▶ _Exercise_: Could you restate every entry word for word, leaving the pictures out?
━━ Exercise data ━━
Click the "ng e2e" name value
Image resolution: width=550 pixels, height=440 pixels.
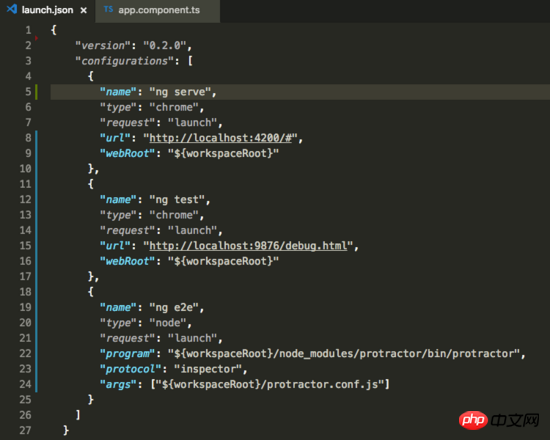[174, 307]
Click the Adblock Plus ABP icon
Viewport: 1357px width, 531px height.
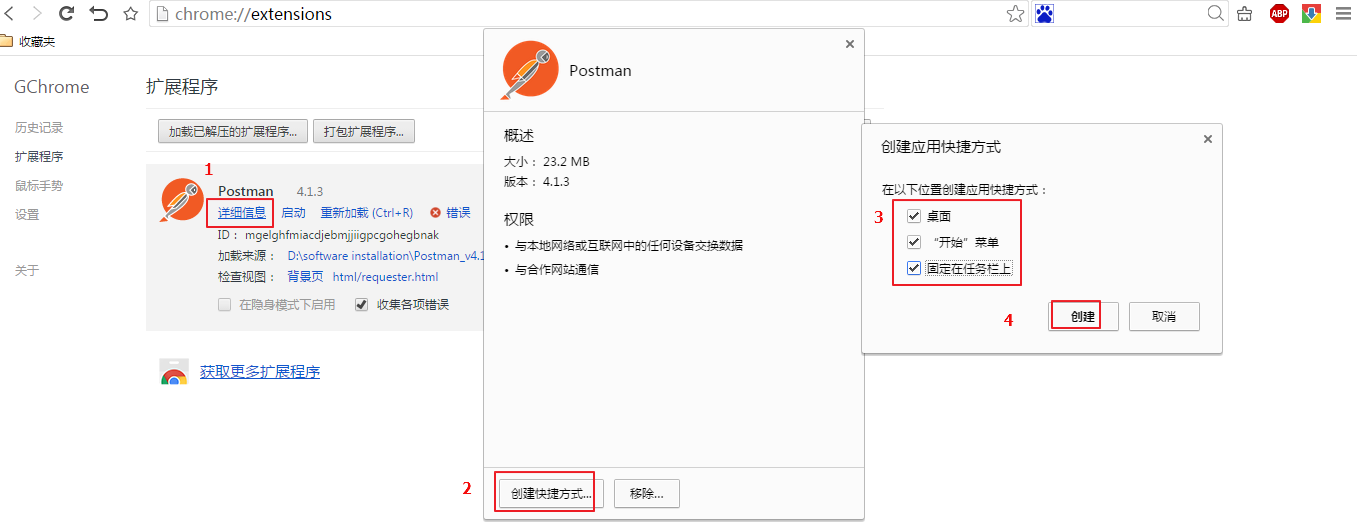click(1279, 14)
━━━
▶ _Final answer_:
Click the "ng e2e" name value
Image resolution: width=550 pixels, height=440 pixels.
[174, 307]
Click the Adblock Plus ABP icon
Viewport: 1357px width, 531px height.
click(1279, 14)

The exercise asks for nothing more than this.